K1'den K9'a kadar olan eğriler ise muhtelif nitelikteki kıyı suları için renklerin su tarafından soğrulma oranlarını göstermektedir.
Görüldüğü gibi saf açık deniz şartlarında mavi en derine inebilen renk iken kıyıya yakın sularda fitopalankton ve/veya mineral temelli etkiler neticesinde durum yeşile hatta bazen daha bile yüksek dalgaboylarına kayabilmektedir...


Yukarıda bahsi geçen denemelerin gerçekleştirildiği bölgeler gibi optik açıdan saf kabûl edilebilecek deniz suları yanında içerdiği organik ve inorganik bileşenler sebebiyle çok daha farklı ışık/renk davranışı gösteren deniz bölgeleri de mevcuttur.

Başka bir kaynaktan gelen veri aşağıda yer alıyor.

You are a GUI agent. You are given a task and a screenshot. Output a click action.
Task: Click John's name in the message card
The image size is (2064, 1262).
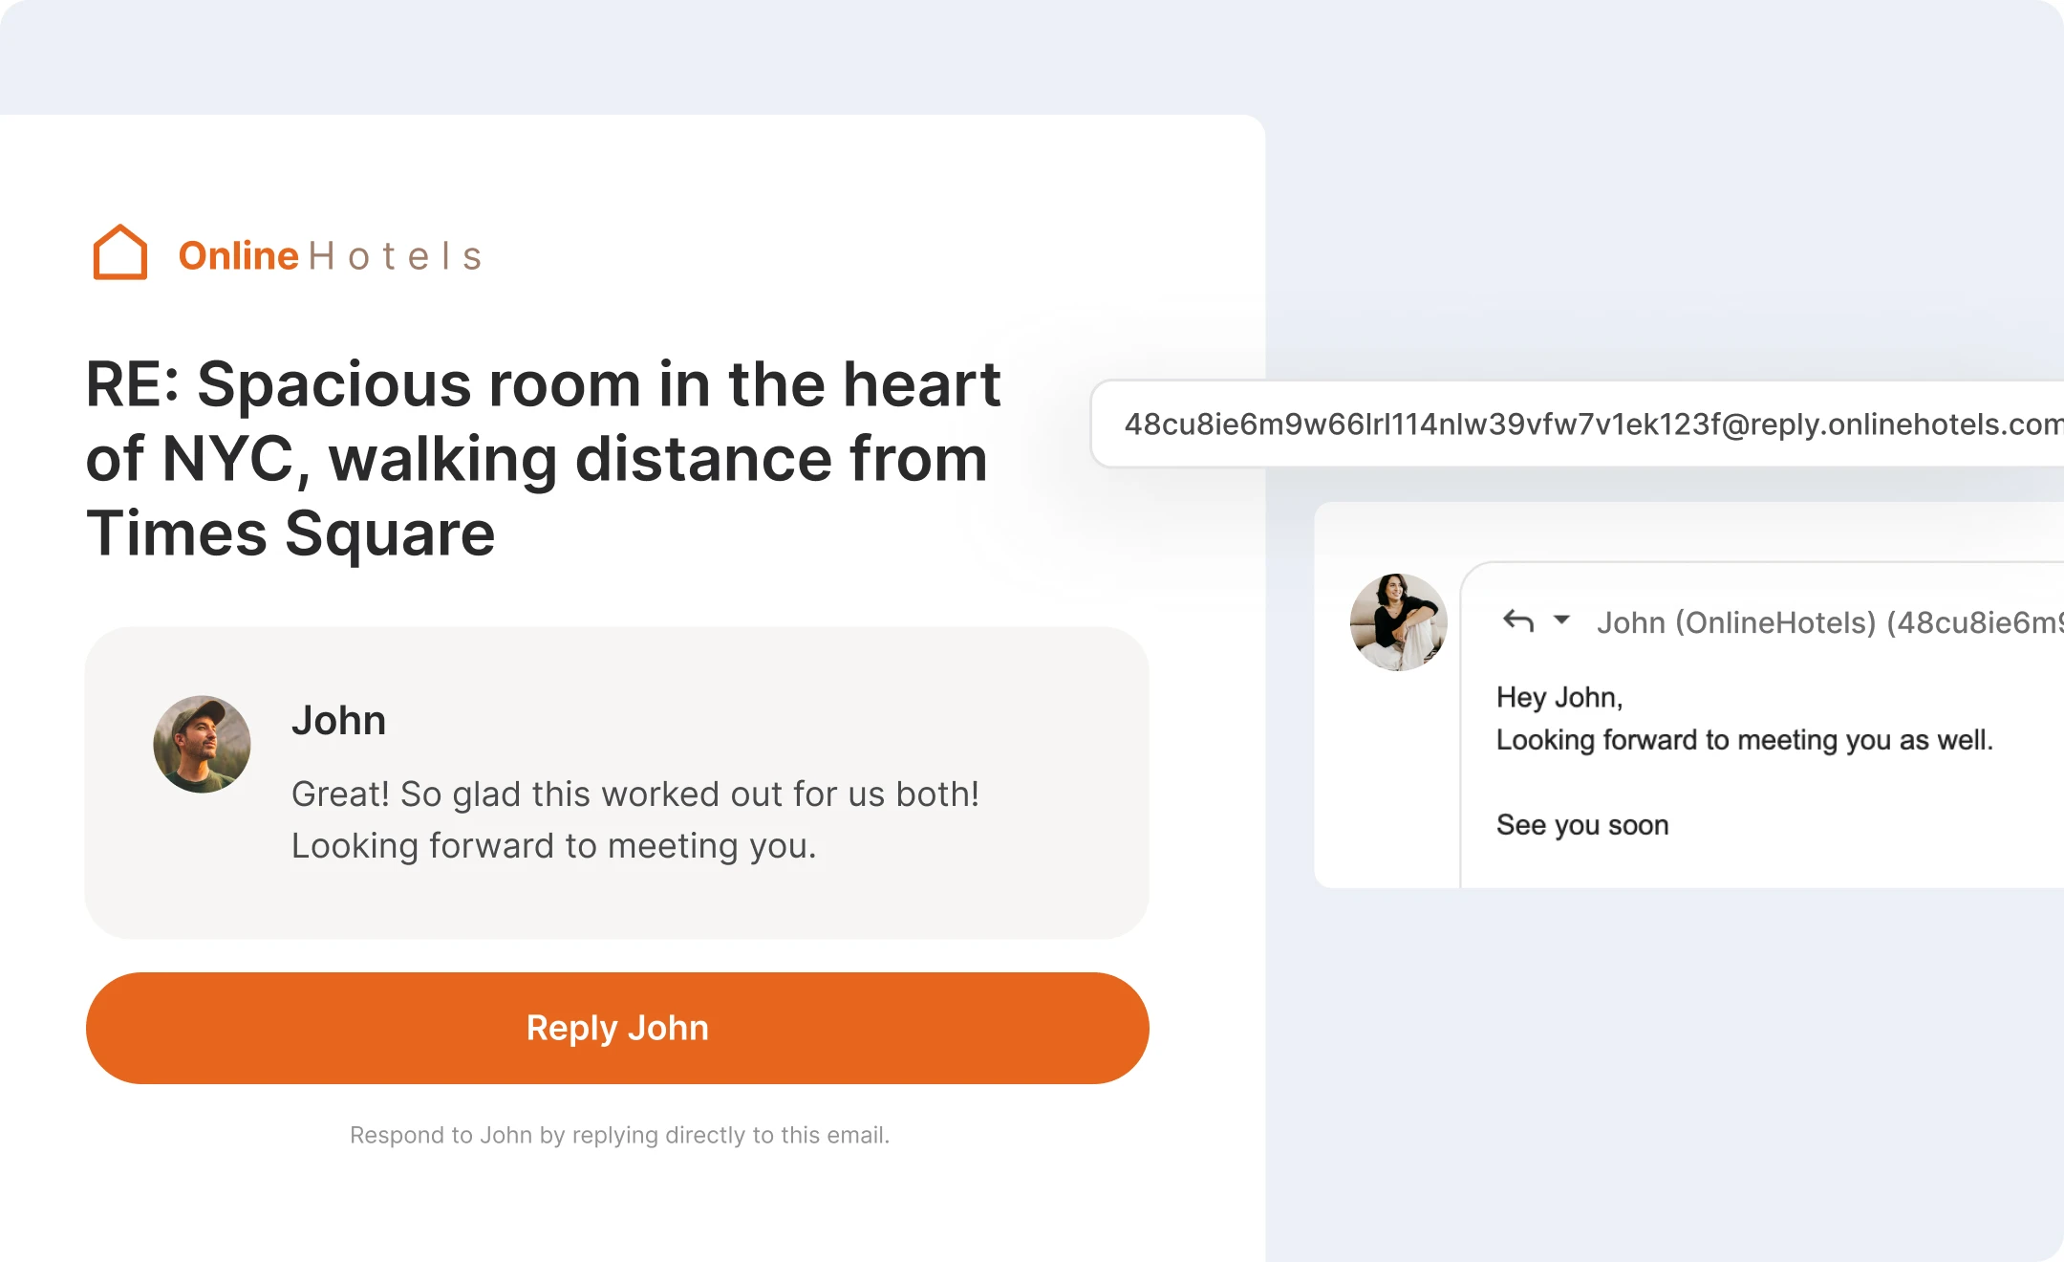[338, 720]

Saçılma gibi etkiler sebebiyle çok farklı optik davranışlar gösteren bu tür suların durumu ise daha karmaşıktır ve böyle şartlar için siyah muhtemelen en kötü seçeneklerden biridir. Fitoplanktonlar başta olmak üzere ışığın su içindeki davranışını büyük ölçüde etkileyen böyle şartlar altında genellikle yeşil dalgaboyları civarında renkler kullanmak gerekir ki [Resim.4] üzerinde bu durumun sebepleri biraz kendini belli etmektedir.

Lâfı çok fazla uzatmaya da pek gerek yok, aşağıdaki güncel denizaltı tasarımlarına ve renk uygulamalarına yönelik altı adet resim kelimelerden daha fazlasını ifâde edebilir olsa gerek.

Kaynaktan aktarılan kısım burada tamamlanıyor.